Esta estatística demarca os
limites da falta de oportunidades a qual este povo foi submetido e, de certo
modo, ainda o está no Brasil hodierno. Apesar de tudo que fez a mão de obra
escravizada para enriquecimento dos senhores das plantations e, consequentemente, em detrimento do próprio desenvolvimento
dos negros no Brasil, há ainda quem ache que esse povo não mereça qualquer de
reparação por tudo que lhe tiraram – milhões de vidas, liberdade, separação
familiar, impossibilidade da aquisição da terra, impossibilidade de resgate dos
elos familiares com a terra mãe. Nesse sentido, a existência de milhares de
comunidades negras rurais com posse secular, cujas terras até hoje não foram
reconhecidas e devidamente tituladas, nos revela uma face lamentável do racismo
brasileiro.
Há muito predominou o discurso de
que o nosso país é uma democracia racial pelo fato de brancos e negros não
viverem em confronto manifesto, apesar da torcida do Grêmio de Porto Alegre.

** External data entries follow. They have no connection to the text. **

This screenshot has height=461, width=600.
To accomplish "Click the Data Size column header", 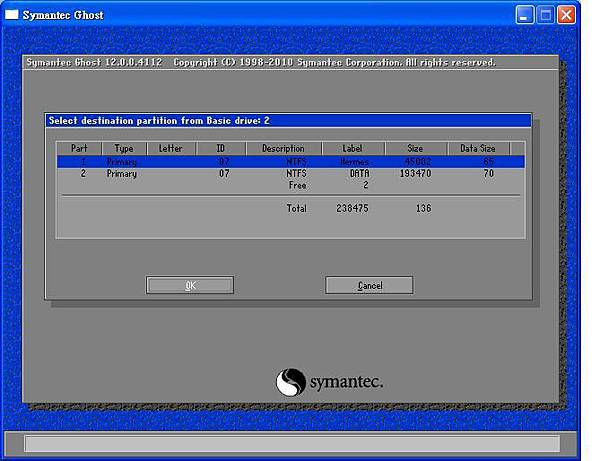I will click(x=478, y=148).

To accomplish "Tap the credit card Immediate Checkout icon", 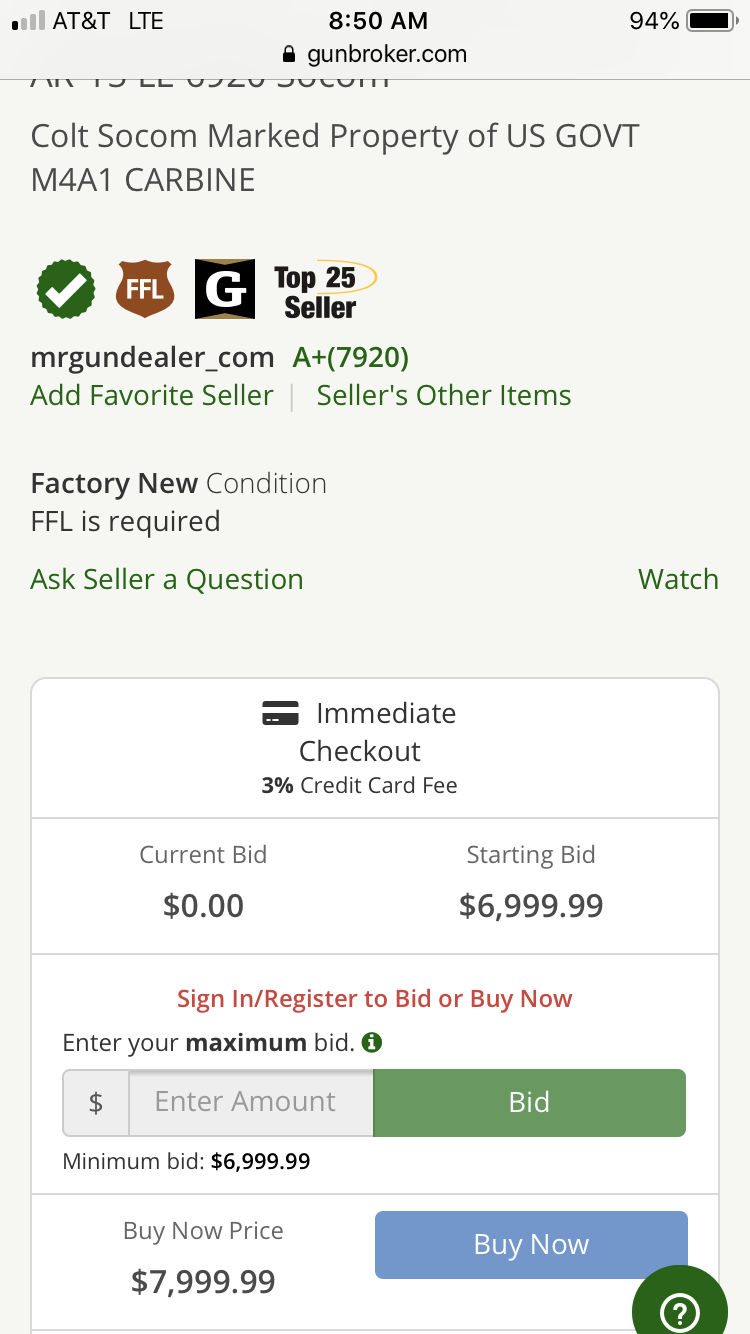I will 281,714.
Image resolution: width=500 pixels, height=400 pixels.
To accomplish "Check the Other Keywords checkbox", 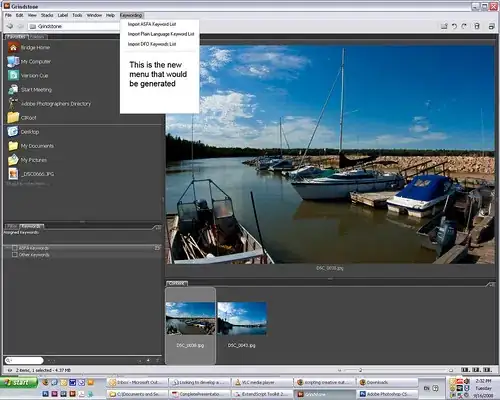I will (14, 255).
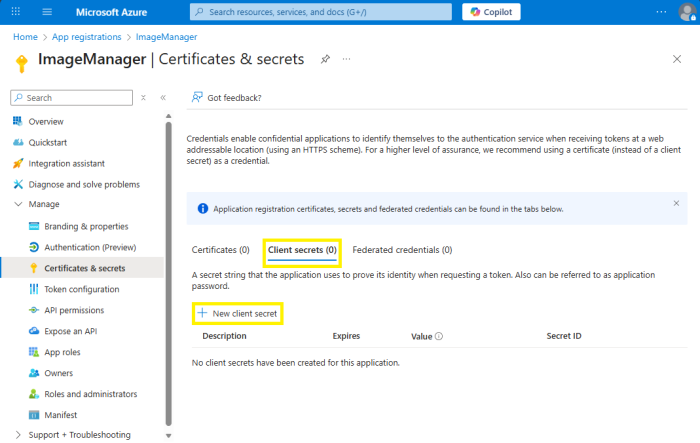Switch to Federated credentials (0) tab
Image resolution: width=700 pixels, height=443 pixels.
click(x=402, y=250)
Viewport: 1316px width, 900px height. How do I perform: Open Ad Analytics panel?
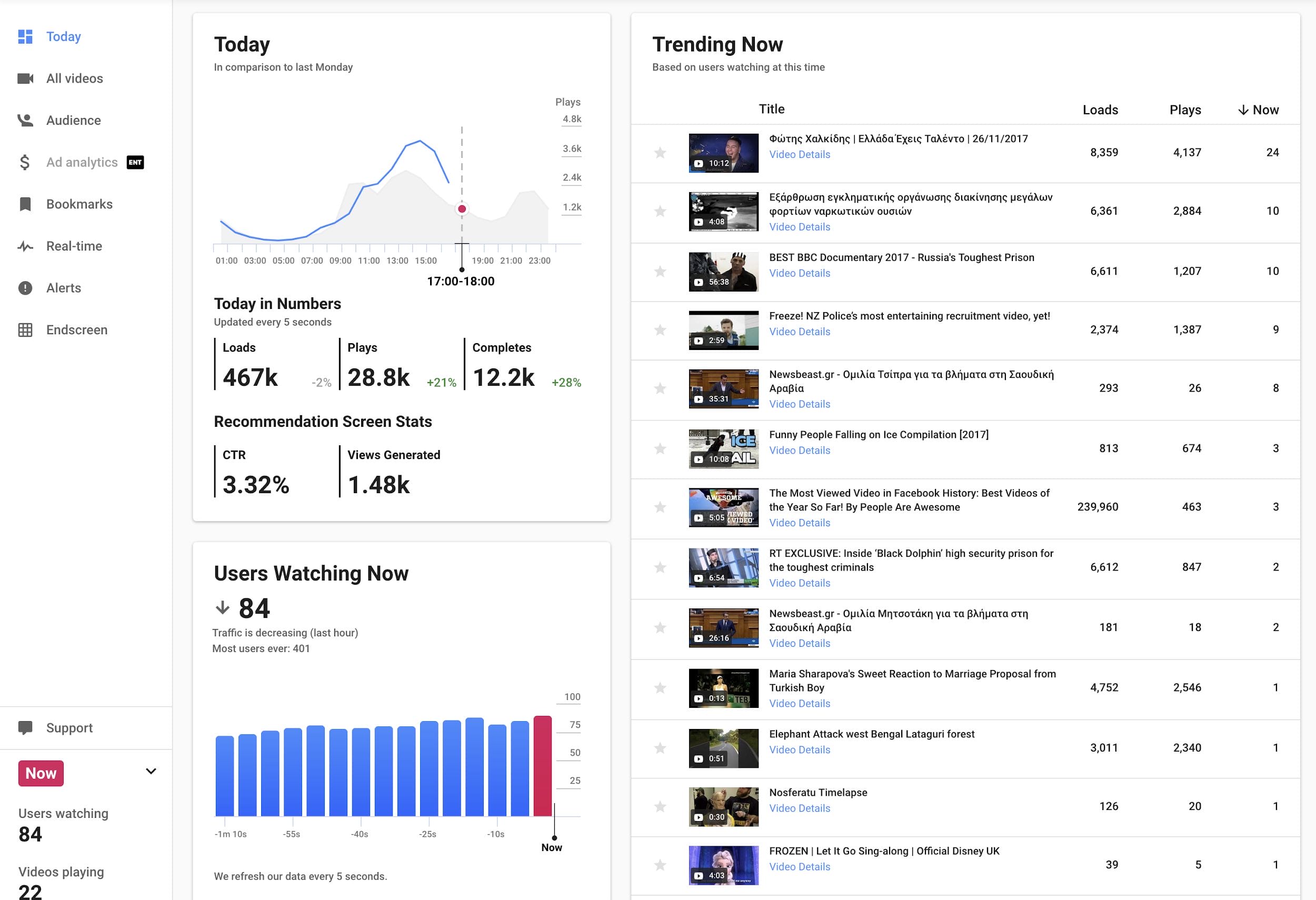click(x=84, y=161)
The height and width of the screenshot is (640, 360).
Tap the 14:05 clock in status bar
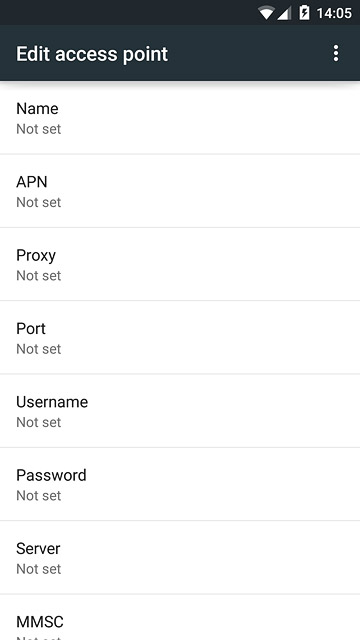tap(334, 13)
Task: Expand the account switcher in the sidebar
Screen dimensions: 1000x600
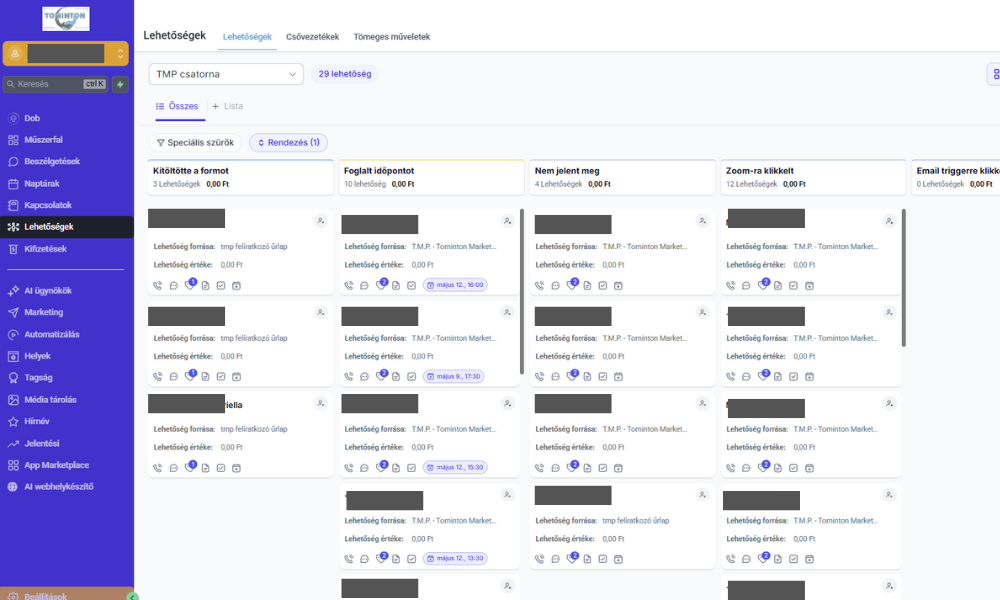Action: point(120,53)
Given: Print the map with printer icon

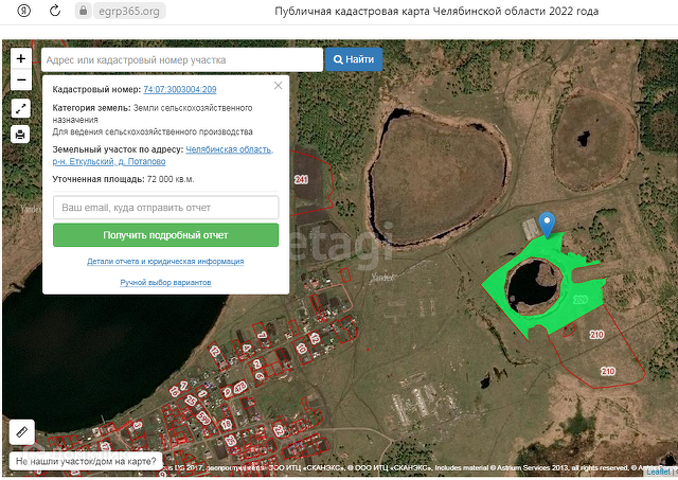Looking at the screenshot, I should [21, 134].
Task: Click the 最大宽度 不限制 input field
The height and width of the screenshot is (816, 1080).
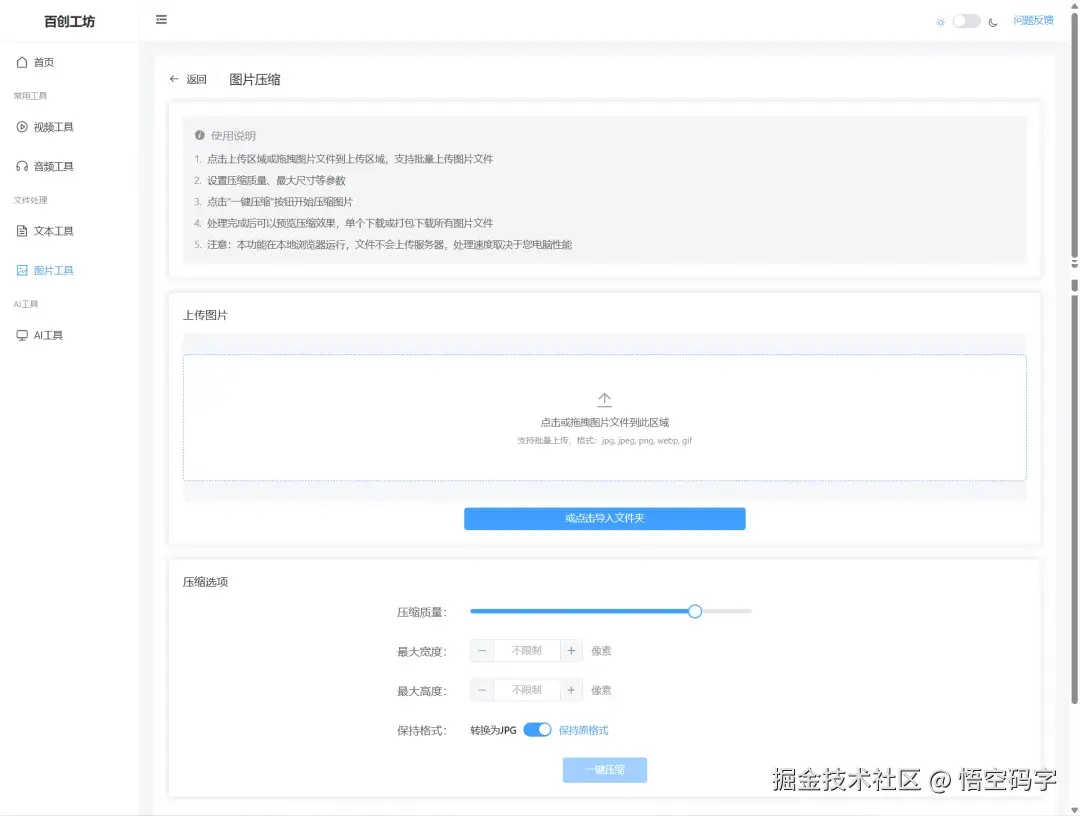Action: click(x=526, y=649)
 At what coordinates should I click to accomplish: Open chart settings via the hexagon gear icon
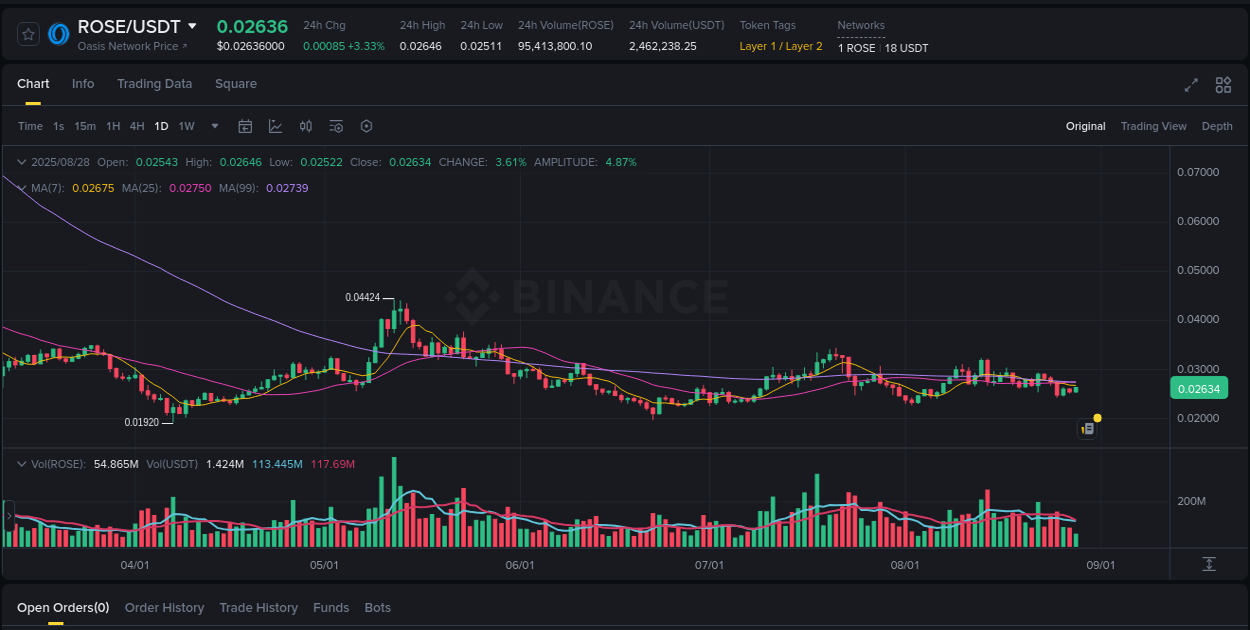tap(366, 126)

Entretanto, esqueceu-se de lembrar aos inventores desse discurso que uma
democracia étnica se faz criando um ambiente em que todos tenham oportunidades
iguais.
Apesar de tudo, essa data é também comemorativa,
uma vez que ela marca uma série de conquistas que o movimento negro conseguiu
ao longo do tempo. Irmãos de todas as raças e de todos os credos, lutemos para
que o Brasil seja um país capaz de viver com as diferenças intrínsecas que lhes
são historicamente genuínas. O racismo não constitui um problema apenas daqueles
que o sofrem, mas de toda a sociedade onde este estiver inserido.